US abortion advocates claim victory in state ballot measures News
© WikiMedia (Larissa Puro)
US abortion advocates claim victory in state ballot measures

US voters in California, Michigan, Kentucky and Vermont Tuesday voted in favor of abortion rights in four state ballot measures. Results from Montana’s vote remain inconclusive, but abortion advocates are poised to win. In June, the US Supreme Court overturned Roe v. Wade with Dobbs v. Jackson Women Health Organization and ruled there is no constitutional right to abortion at the federal level. The decision left each state to decide its own abortions law.

In California, voters affirmed Proposition 1 and decided to expressly “include existing rights to reproductive freedom—such as the right to choose whether or not to have an abortion and use contraceptives” in the California Constitution. Abortion is legal in California, and Governor Gavin Newsom, who won reelection on Tuesday, has passed several laws to further protect abortion access in the state.

Michiganers voted in favor of Proposal 3 to “establish [a] new individual right to reproductive freedom, including [the] right to make all decisions about pregnancy and abortion; allow [the] state to regulate abortion in some cases; and forbid prosecution of individuals exercising [this] established right.” In Wednesday’s early hours, the ACLU of Michigan announced victory in the vote and thanked voters for making “Michigan the first state in the nation to pass an affirmative citizen-led constitutional amendment that guarantees the right to abortion.” Abortion is currently legal in Michigan after Governor Gretchen Whitmer won a preliminary injunction against the state’s abortion ban in August. Whitmer also secured another term as governor on Tuesday.

Kentucky voters rejected Constitutional Amendment 3, a proposed revision to the state constitution reading, “nothing in this Constitution shall be construed to secure or protect a right to abortion or require the funding of abortion.” Although abortion remains illegal in Kentucky at this time, the ACLU and other organizations are in the process of challenging the bans in court and have asked for a temporary injunction while the lawsuits play out. Shortly before midnight on election day, The ACLU and the ACLU of Kentucky announced a victory for abortion rights, but outlets like the Associated Press have yet to call the vote.

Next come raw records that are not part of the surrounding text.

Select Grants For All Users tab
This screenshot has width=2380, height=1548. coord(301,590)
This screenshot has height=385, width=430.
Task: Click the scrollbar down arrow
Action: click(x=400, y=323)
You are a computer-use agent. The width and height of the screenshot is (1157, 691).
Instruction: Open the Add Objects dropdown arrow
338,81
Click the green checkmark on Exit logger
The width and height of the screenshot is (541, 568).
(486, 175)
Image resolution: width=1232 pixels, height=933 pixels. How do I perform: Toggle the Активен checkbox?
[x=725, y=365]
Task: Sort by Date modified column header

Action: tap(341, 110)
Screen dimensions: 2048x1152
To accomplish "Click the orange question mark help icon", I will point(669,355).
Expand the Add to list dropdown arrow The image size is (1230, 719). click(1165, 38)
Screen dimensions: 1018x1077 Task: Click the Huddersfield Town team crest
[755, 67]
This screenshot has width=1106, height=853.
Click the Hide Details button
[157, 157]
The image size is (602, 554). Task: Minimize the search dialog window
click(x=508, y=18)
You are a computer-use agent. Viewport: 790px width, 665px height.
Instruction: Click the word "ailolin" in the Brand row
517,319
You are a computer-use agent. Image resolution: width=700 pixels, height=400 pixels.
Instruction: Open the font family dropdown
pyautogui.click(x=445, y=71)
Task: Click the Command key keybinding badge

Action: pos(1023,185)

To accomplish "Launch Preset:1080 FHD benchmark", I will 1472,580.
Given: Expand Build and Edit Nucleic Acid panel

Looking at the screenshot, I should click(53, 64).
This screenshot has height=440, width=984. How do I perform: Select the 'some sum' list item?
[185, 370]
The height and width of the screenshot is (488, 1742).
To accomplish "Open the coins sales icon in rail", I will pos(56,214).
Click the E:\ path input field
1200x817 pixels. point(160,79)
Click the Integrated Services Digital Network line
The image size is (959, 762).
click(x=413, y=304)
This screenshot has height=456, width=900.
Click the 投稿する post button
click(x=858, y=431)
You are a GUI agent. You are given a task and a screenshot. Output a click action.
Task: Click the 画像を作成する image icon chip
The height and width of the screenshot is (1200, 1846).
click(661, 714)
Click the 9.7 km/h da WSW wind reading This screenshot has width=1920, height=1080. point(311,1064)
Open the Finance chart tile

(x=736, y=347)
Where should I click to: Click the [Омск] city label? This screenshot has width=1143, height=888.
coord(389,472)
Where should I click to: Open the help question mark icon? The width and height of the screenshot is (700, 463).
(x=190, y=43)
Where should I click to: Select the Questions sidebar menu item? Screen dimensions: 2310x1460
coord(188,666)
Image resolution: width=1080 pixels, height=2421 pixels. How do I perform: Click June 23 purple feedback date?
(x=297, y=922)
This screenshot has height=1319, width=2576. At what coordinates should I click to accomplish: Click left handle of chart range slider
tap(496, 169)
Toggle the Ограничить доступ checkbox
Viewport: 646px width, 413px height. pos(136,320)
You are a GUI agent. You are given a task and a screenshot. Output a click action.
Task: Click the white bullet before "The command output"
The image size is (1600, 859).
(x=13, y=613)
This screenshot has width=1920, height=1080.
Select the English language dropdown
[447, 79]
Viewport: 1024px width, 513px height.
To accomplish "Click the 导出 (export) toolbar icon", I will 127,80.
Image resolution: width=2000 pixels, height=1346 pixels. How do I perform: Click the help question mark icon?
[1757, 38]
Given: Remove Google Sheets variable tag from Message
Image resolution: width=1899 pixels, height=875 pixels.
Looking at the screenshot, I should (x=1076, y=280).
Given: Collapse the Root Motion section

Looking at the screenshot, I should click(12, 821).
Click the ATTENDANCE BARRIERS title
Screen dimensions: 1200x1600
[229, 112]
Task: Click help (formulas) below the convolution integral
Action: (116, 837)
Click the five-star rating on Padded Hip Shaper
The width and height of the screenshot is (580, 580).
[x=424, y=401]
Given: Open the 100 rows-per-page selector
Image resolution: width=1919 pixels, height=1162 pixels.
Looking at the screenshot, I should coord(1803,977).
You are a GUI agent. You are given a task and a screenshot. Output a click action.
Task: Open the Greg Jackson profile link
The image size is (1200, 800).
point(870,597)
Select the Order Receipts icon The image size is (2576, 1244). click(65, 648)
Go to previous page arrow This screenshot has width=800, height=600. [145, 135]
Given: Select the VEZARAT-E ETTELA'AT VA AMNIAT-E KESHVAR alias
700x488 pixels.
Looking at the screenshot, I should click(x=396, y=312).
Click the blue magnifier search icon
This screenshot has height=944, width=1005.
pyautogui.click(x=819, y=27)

Vermont voters chose overwhelmingly to accept Proposal 5 and include language in the state constitution “that an individual’s right to personal reproductive autonomy is central to the liberty and dignity to determine one’s own life course and shall not be denied or infringed unless justified by a compelling State interest achieved by the least restrictive means.”

If accepted by Montana voters, LR-131 would adopt “the Born-Alive Infant Protection Act; providing that infants born alive, including infants born alive after an abortion, are legal persons.” The vote is currently too close to call, but Montana’s Secretary of State shows the “no” camp ahead. The American College of Obstetricians and Gynecologists (ACOG) recommended a “no” vote on LR-131, saying the measure “would require an aggressive course of treatment in extremely complex and often tragic medical situations. It is based on inflammatory language and inaccurate descriptions of doctors, the patients they care for, and the complex and tragic circumstances families face.” Due to an August ruling by the Montana Supreme Court, abortion is currently legal in Montana.

Tuesday’s results mirror national trends. A March poll by Pew Research concluded that 61 percent of American adults believe abortion should be legal in “most or all cases.” In August, voters in Kansas turned out in record numbers to vote against a provision that would have removed abortion protections from the Kansas Constitution.